▶ What needs to be done
Your output should be the lines from the one containing "You are a computer-use" through the last line below, both ends included, exactly as written and free of pictures.

▶ Dataset entries

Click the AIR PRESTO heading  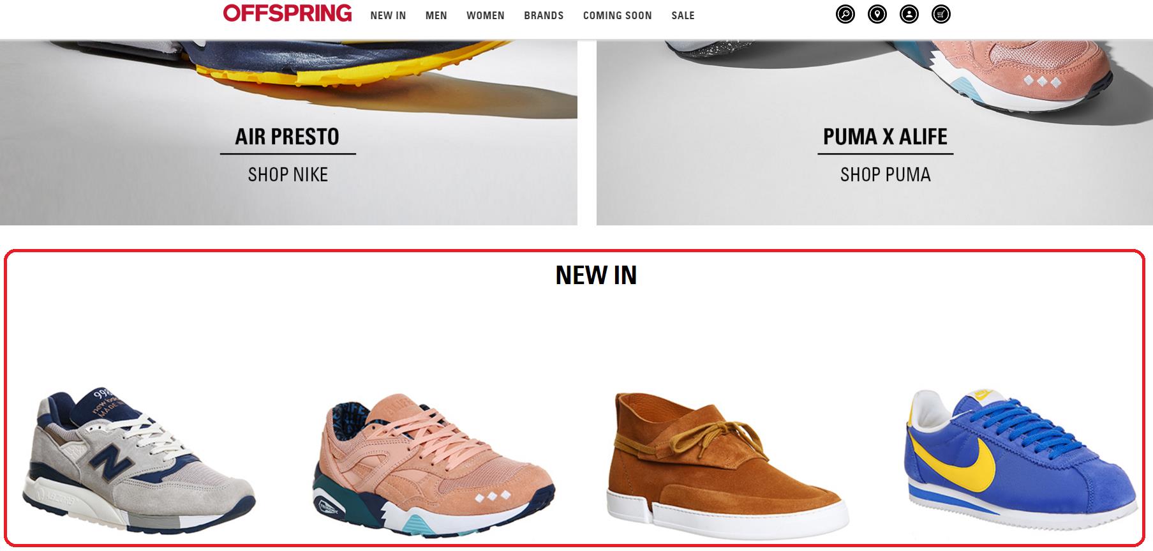click(287, 137)
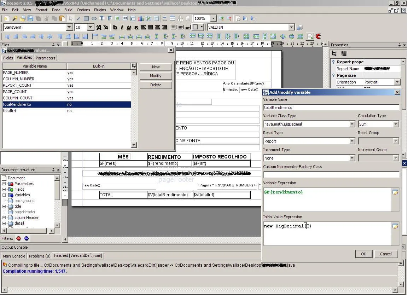Select the Ellipse drawing tool
Screen dimensions: 408x295
click(94, 18)
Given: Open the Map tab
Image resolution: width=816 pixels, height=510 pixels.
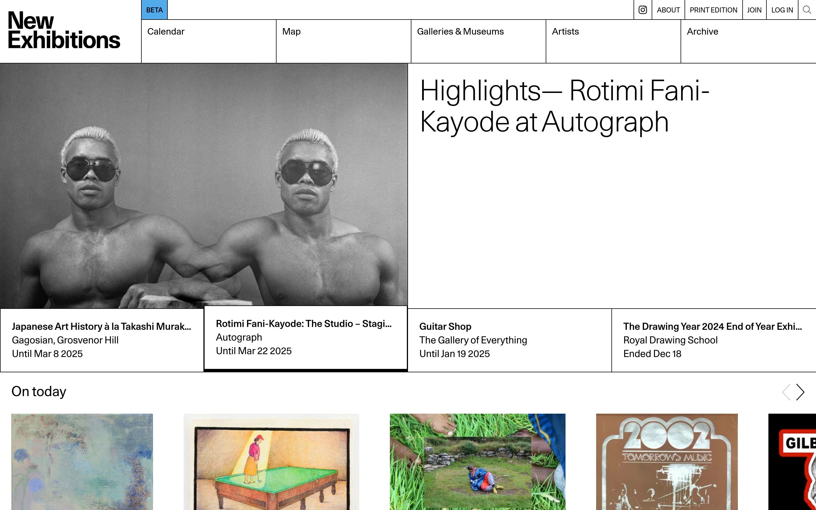Looking at the screenshot, I should click(x=344, y=41).
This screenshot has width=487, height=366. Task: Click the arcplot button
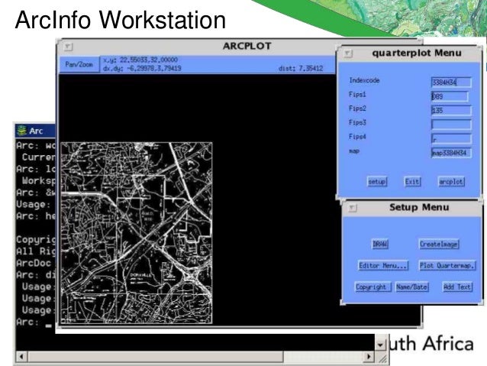click(451, 182)
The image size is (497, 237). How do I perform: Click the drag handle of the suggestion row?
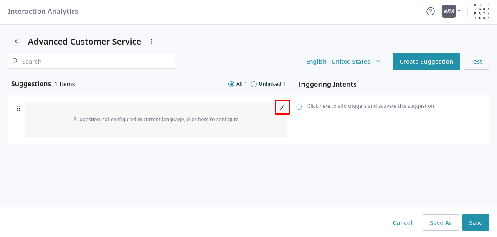[18, 109]
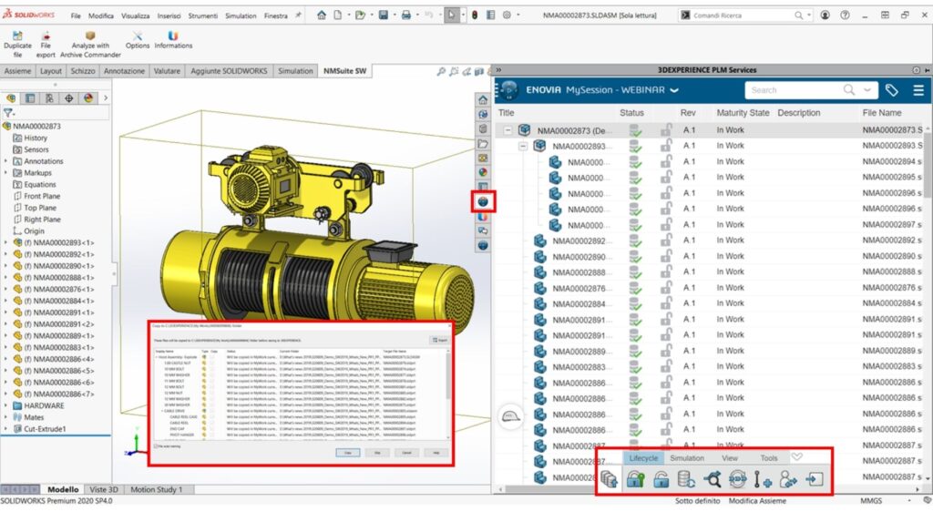The width and height of the screenshot is (933, 522).
Task: Expand the Annotations node in feature tree
Action: coord(6,161)
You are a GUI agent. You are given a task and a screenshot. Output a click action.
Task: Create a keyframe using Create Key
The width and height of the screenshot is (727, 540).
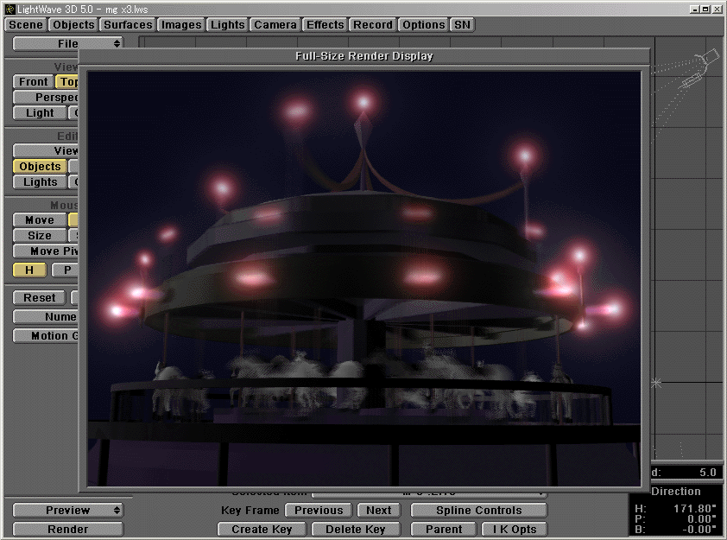point(261,529)
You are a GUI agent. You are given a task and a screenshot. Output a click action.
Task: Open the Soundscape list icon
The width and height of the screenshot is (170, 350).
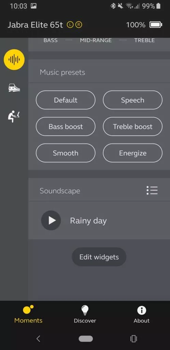[152, 190]

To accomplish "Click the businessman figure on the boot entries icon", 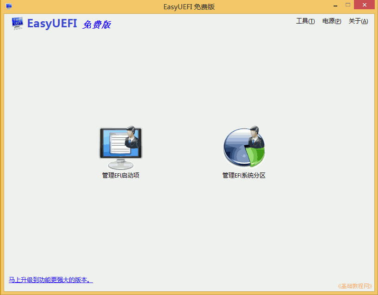I will (x=131, y=139).
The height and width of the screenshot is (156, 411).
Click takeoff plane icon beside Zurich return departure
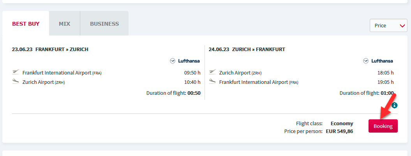point(212,72)
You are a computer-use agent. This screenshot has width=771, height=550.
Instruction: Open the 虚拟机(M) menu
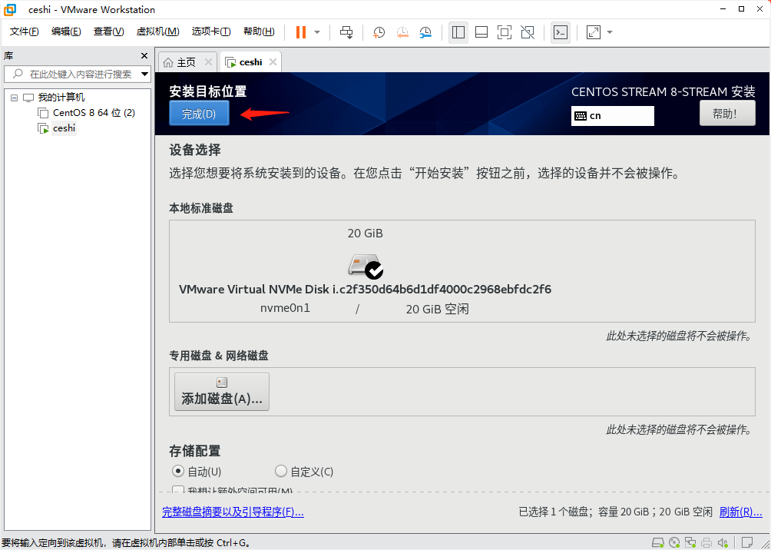157,31
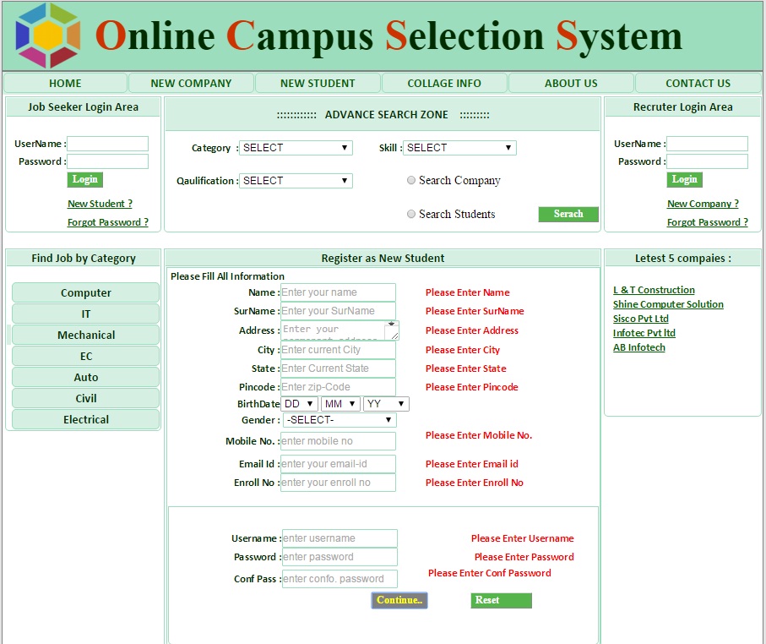Open the Gender select dropdown
The width and height of the screenshot is (766, 644).
[340, 420]
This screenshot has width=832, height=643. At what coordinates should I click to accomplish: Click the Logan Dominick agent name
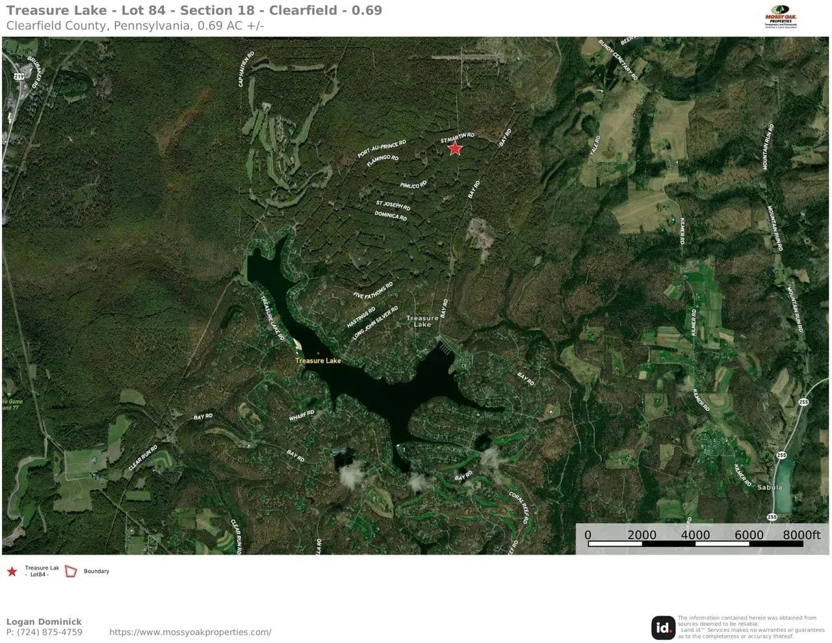pyautogui.click(x=44, y=622)
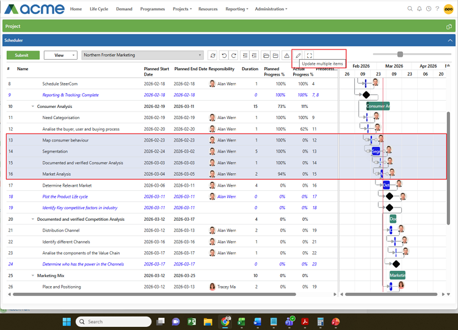This screenshot has width=458, height=330.
Task: Collapse the Marketing Mix group
Action: (32, 275)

▶ Expected output
You are a computer-use agent. This screenshot has width=771, height=550.
Instruction: Open the 虚拟机(M) menu
157,31
Open the Gender select dropdown
The width and height of the screenshot is (766, 644).
[340, 420]
This screenshot has width=832, height=643. At what coordinates should I click to accomplish: Click the Logan Dominick agent name
pyautogui.click(x=44, y=622)
This screenshot has width=458, height=330.
Task: Collapse the Marketing Mix group
Action: (32, 275)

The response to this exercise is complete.